Bon, tu te dis même qu’est-ce que vient fiche la philo dans ce roman ? J’y go, j’y go de mouton. Si la sociologie est un sport combat, comme le disait Bourdieu musclé, alors dans ce cas, la philosophie c’est une bombe à retardement. Si je vous dis Jean-Jacques R, vous pensez à qui ? Ainsi par exemple, il y a un capitaine de péniche féru de littérature antique. Il se présente à Cyndie, sous le blaze de Jean Jacques. Ca donne encore un de ces fameux dialogues tout en finesse.
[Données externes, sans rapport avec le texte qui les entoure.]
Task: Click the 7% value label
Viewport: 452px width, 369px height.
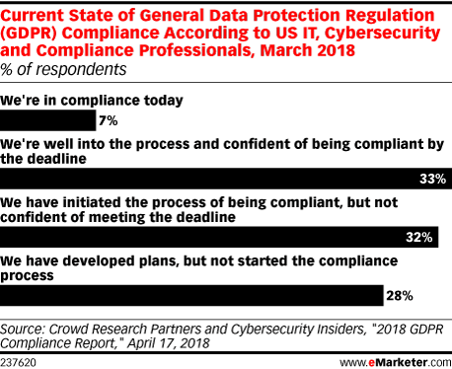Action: click(x=108, y=121)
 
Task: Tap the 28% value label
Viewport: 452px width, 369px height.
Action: click(x=399, y=294)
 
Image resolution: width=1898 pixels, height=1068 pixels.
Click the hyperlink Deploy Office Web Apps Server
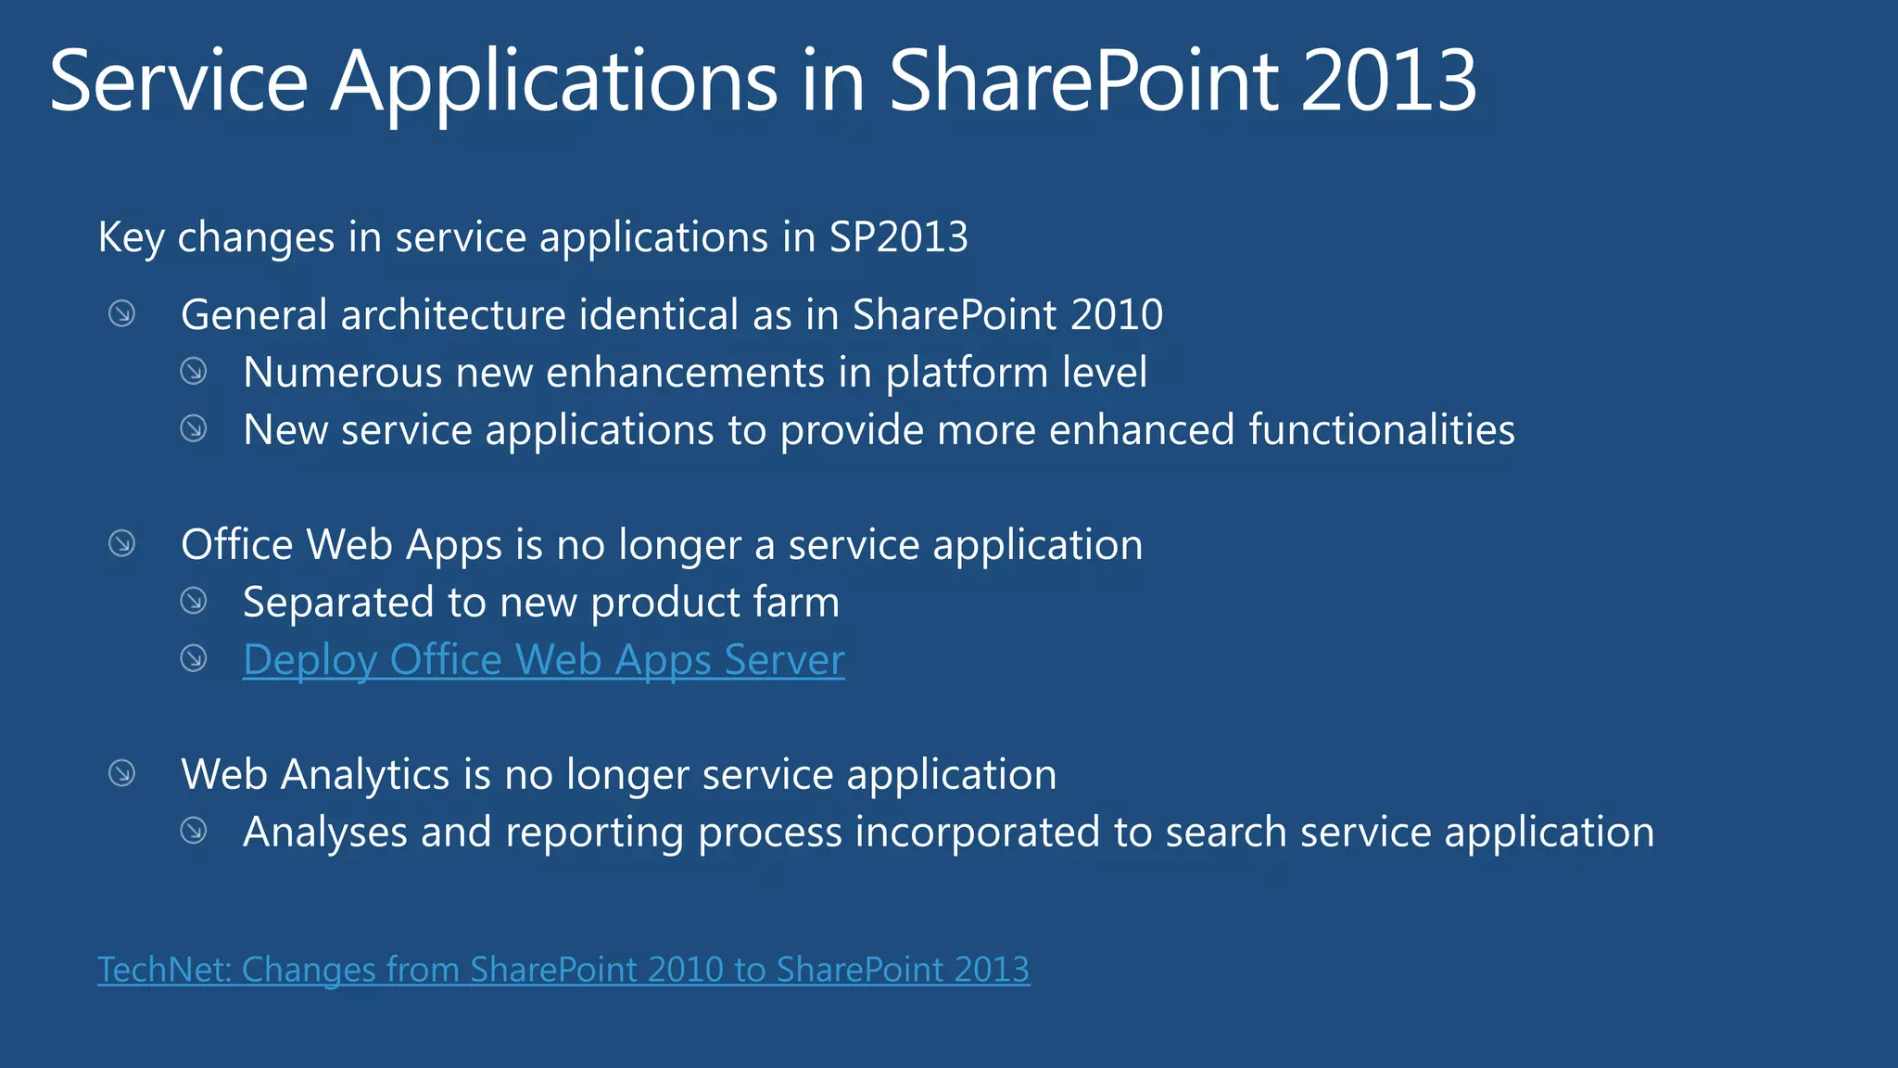click(543, 660)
L’auteur éprouve une grande tendresse pour tous ses personnages qu’il respecte jusque dans le très fond de leur mode de fonctionnement. « Il jugea bon de préciser à mi-voix, avec le ton de celui qui a réussi à convertir un quiproquo en ironie : Pas comme Rousseau. Jean Jacques tout court. Toucourt ? C’est marrant de s’appeler comme ça remarqua Cyndie » (page 82). Le vieil armateur gare péniche dans un hangar. Il s’émoustille les neurones avec l’Odyssée. La môme au début, elle n’entache que dalle. Puis petit à petit au fur et à mesure qu’il lui lit des passages, elle forge son appétit à découvrir et de voyager elle aussi dans la grande littérature. « - De la grande ? ! s’étouffa la gamine, de la grande, mon cul, tiens ! Bien dégueubiffe, surtout qu’elle est ! Machiste et compagnie ! Votre Ulysse ? nullissime ! … Et Calypso ? Circé ? toutes des galbeuses, grognasses ! Empaffées magiciennes voleuses de maris ! … Tiens, votre Homère, je vais vous le dire, Jeannot, rapport à sa mentalité, c’est pas de la littérature, c’est de l’obscénité ! Ca devrait être interdit dans les écoles, un gonze pareil ! » (page 102)
Faudra en causer à notre chère sinistre de l’éducation nationale qui fait entrer officiellement le Medef dans les programmes des sections sciences économiques et sociales !
http://www.mediapart.fr/journal/france/050415/sos-pour-les-sciences-economiques-et-sociales

Puis, au fil des pages, vous pouvez vous demander comment on parvient de passer de la littérature grecque à la philosophie ! Même si la vie semble être un long fleuve tranquille, Héraclite au moins, n’a pas peur de se mouiller puisque : « On ne peut pas entrer deux fois dans le même fleuve ». (page108).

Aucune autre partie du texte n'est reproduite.